I am so very grateful for your time. The references are of great help. I am looking forward to the merged decoder feature :slight_smile:

Hi @fxmarty ,

Can we use a torch.empty((a, b, c)) as a dummy input? If it’s possible, there is no need to create two separate graphs. Do I miss anything here?

Sorry I missed your messages!

The thing is that you need to go into some controlflows only if a past key value has already been computed. If you have not, you must not go into it.

And doing something like:

a = torch.empty(5, 10)
b = torch.rand(5, 1)
res = torch.cat([a, b], dim=1)

unfortunately does not help.

1 Like

Thank you for the time you’ve taken to support me as always.

The implication seems to be “We cannot modify the source code of the model implementation, so we have to go into different branches.”

But if we remove the if-condtion, and pass in an empty tensor. Won’t the graph be exactly the same?

Oh I see what you mean - using something like torch.empty(1, 0, 4, 16)?

I haven’t tested, but it could be that a single graph is enough then:

a = torch.empty(1, 0, 10, 14)
b = torch.rand(1, 12, 10, 14)
res = torch.cat([a, b], dim=1)

Not sure if torch.onnx.export would treat that right, but it could work!

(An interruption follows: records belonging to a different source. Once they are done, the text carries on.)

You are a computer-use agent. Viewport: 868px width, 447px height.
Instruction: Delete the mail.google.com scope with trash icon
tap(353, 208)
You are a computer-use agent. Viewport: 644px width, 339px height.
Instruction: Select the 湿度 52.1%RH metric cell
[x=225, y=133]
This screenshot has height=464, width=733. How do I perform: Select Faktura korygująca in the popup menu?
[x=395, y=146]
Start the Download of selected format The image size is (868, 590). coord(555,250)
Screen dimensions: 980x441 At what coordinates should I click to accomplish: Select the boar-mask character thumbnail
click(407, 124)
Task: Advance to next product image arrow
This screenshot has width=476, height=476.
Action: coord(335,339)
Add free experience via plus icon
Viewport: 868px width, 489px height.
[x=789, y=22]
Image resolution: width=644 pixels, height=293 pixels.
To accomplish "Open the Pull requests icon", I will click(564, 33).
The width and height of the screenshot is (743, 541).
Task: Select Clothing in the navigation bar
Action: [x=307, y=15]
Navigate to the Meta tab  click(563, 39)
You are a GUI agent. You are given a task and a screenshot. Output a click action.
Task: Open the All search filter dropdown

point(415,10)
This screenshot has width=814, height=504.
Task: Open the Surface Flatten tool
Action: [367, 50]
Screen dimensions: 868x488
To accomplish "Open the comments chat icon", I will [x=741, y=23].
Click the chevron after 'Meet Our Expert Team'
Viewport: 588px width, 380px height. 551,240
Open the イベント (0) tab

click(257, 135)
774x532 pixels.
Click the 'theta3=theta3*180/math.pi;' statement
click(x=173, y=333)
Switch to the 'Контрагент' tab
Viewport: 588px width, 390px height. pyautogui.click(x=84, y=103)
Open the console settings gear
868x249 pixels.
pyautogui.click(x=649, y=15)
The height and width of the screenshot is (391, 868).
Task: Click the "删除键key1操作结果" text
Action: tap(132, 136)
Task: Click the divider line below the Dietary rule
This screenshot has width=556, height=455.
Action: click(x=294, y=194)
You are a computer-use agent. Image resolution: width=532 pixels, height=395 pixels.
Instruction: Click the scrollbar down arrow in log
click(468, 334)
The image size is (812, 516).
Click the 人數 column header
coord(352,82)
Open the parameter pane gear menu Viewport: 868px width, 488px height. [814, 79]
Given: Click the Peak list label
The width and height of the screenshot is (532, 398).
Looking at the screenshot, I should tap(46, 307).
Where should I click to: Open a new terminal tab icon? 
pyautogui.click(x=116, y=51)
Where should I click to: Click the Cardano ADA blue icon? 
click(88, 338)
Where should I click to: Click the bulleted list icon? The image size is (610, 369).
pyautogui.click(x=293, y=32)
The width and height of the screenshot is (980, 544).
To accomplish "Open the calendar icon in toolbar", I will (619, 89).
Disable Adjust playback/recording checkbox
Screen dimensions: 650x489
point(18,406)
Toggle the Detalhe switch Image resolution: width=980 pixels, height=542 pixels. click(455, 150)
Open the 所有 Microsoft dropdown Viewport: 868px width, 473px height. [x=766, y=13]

But indeed - in Optimum we inherit from the code of transformers that in some cases can not be modified due to code legacy, unfortunately.

By the way, the merge decoder without/with past PR has been merged: https://github.com/huggingface/optimum/pull/647
There are a few remaining things to do: Merged ONNX decoder next steps · Issue #784 · huggingface/optimum · GitHub

1 Like

ONNX seems to handle this correctly!

import torch
import onnxruntime as ort


class Model(torch.nn.Module):
    def __init__(self) -> None:
        super().__init__()

    def forward(self, x: torch.Tensor):
        y = torch.zeros((1, 2, 4)).to(x.device)
        return torch.cat((x, y), dim=1)

model = Model()
scripted = torch.jit.script(model)

real_x = torch.ones((1, 1, 4)).to("cuda")
fake_x = torch.empty((1, 0, 4)).to("cuda")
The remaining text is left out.